To help computational modelers who study the spread of infectious diseases, including flu, researchers supported by the National Institutes of Health at RTI International in North Carolina created a synthetic population mirroring U.S. demographics. Now theyve added another layer of realism: where the virtual citizens live.
While it may sound more like a tool for virtual gaming, synthetic populations are a very useful tool for disease modeling. By incorporating agents who represent U.S. citizens, modelers can better simulate the spread of an infectious outbreak through a community and identify the best ways to intervene. They also can use synthetic populations to study how certain behaviors may speed up or slow down the spread of an outbreak.
RTIs synthetic population was developed as part of NIHs Models of Infectious Disease Agent Study (MIDAS) and has been used by MIDAS researchers to model the spread of seasonal and pandemic flu and methicillin-resistant Staphylococcus aureus (MRSA).

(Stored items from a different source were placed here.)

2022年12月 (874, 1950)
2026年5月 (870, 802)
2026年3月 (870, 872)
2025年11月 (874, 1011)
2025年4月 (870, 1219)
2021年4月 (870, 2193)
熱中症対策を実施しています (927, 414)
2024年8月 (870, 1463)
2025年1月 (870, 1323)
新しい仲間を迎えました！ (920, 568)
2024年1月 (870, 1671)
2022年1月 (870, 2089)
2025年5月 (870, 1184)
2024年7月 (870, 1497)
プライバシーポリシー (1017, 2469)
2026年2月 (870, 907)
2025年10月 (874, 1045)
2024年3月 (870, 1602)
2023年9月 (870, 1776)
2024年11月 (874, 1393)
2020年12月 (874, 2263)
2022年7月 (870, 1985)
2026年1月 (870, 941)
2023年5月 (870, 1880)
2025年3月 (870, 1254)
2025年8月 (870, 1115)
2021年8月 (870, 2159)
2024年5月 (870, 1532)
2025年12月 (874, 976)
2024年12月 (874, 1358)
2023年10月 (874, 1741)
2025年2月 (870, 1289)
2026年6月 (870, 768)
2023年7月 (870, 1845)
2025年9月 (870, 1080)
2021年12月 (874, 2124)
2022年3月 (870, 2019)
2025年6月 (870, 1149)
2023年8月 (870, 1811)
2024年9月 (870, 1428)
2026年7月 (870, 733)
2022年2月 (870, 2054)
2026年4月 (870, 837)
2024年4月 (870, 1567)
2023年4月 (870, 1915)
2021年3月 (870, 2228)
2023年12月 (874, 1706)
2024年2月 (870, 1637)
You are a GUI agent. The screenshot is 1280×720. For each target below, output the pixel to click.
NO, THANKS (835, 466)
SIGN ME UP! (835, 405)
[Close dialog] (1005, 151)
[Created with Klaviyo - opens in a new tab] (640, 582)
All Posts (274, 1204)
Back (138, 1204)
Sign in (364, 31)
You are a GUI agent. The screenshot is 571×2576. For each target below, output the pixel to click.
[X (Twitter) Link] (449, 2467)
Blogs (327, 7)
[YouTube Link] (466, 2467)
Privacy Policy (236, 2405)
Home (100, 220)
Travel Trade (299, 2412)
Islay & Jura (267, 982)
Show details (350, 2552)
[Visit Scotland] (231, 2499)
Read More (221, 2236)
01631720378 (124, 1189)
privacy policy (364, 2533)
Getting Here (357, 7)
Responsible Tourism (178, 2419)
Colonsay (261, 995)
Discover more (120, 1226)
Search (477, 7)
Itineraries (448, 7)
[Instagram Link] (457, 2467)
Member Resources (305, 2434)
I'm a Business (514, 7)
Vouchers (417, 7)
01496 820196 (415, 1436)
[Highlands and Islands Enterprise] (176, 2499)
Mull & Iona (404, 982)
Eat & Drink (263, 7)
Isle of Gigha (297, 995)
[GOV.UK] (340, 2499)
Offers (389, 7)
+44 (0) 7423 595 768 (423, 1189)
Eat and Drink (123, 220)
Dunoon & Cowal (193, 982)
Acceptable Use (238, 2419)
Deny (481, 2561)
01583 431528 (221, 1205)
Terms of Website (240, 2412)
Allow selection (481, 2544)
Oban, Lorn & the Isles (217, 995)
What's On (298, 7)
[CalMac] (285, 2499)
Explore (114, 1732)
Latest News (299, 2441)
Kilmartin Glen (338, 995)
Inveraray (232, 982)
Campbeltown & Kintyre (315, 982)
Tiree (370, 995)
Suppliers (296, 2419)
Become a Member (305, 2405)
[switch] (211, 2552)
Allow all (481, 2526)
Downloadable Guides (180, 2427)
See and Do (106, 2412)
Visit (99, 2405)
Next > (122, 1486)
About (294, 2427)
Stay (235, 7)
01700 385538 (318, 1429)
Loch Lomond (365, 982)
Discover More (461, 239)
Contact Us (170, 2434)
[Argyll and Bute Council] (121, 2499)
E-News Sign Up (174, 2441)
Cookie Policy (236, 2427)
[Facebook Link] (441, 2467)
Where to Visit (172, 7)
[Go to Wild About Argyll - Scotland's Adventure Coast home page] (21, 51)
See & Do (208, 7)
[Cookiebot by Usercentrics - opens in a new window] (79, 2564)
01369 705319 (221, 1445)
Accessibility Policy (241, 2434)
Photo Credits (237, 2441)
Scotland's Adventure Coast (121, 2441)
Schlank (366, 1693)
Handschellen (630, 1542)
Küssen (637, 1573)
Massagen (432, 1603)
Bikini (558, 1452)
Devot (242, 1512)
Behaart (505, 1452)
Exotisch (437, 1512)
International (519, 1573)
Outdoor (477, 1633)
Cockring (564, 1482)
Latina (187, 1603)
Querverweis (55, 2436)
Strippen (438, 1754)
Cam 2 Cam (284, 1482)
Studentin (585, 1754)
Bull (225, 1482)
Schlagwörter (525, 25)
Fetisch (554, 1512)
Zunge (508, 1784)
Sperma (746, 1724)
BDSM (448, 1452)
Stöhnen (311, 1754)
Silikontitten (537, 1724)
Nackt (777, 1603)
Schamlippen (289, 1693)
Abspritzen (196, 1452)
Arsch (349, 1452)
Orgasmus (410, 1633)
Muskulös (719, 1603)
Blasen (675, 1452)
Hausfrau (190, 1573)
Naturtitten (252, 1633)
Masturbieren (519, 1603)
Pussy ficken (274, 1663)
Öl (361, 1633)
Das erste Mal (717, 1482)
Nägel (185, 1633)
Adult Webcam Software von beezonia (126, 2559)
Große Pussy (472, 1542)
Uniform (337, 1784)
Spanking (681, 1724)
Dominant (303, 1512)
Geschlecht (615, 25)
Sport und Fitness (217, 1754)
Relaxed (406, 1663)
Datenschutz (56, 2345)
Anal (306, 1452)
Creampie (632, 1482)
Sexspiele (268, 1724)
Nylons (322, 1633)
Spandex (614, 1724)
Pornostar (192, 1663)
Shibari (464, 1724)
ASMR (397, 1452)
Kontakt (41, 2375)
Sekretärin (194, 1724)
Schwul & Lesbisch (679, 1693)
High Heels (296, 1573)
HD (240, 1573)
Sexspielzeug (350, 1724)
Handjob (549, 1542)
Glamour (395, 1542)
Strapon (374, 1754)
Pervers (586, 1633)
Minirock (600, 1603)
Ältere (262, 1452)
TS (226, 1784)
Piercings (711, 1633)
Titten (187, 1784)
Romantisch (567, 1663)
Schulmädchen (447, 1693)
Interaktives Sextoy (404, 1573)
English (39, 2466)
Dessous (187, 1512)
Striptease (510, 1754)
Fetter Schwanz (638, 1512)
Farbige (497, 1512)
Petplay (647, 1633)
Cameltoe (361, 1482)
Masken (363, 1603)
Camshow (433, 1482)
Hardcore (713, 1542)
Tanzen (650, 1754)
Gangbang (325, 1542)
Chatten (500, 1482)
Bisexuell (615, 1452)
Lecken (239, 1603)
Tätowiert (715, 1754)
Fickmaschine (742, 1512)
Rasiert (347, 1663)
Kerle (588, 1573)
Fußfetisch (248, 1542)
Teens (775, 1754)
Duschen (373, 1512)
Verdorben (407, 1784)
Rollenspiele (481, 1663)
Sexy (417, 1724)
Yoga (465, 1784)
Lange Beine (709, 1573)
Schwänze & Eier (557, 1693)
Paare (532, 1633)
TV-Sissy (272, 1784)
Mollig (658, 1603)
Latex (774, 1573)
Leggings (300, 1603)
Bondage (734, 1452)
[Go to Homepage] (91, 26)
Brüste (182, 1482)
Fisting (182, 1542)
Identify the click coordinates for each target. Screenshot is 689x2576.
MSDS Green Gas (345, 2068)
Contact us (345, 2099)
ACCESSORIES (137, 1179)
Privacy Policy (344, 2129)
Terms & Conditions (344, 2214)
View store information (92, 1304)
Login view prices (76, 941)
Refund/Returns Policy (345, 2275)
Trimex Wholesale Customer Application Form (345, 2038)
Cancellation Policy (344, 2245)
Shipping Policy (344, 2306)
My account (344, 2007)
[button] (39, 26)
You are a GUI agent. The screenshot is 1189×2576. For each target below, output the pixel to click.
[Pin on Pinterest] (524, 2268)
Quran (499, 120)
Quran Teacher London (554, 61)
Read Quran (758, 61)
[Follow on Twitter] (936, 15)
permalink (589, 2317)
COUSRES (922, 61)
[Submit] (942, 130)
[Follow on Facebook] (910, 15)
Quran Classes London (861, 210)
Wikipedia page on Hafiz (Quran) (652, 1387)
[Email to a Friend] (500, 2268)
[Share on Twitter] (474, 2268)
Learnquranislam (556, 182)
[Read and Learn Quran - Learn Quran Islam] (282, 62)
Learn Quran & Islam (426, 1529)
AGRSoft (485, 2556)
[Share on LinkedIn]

Until now, the RTI synthetic population was based primarily on 2000 census data, such as household sizes, family incomes and residents ages. Houses werent placed in the middle of lakes or airports, but they were randomly distributed across census blocks.
With the availability of geospatial data from satellite imaging, remote sensing and other technologies, the researchers now have more realistically plotted where the virtual residents likely reside. They used LandScan USA, a collection of data about road locations, land cover and slope and nighttime lights that also approximates where people do and do not live. Houses, for instance, are typically built near roads and not on mountains.
"If you know more specifically where houses are located," said John Boos, a geospatial research analyst at RTI who incorporated the LandScan USA data, "you can much more accurately bring spatial processes into modeling activities."
For disease modelers, this means more realistically simulating the spread of infectious agents, such as pathogens and disease-carrying insects; studying differences between rural and urban transmission patterns; and estimating access to healthcare facilities or other community resources that may factor into different intervention strategies.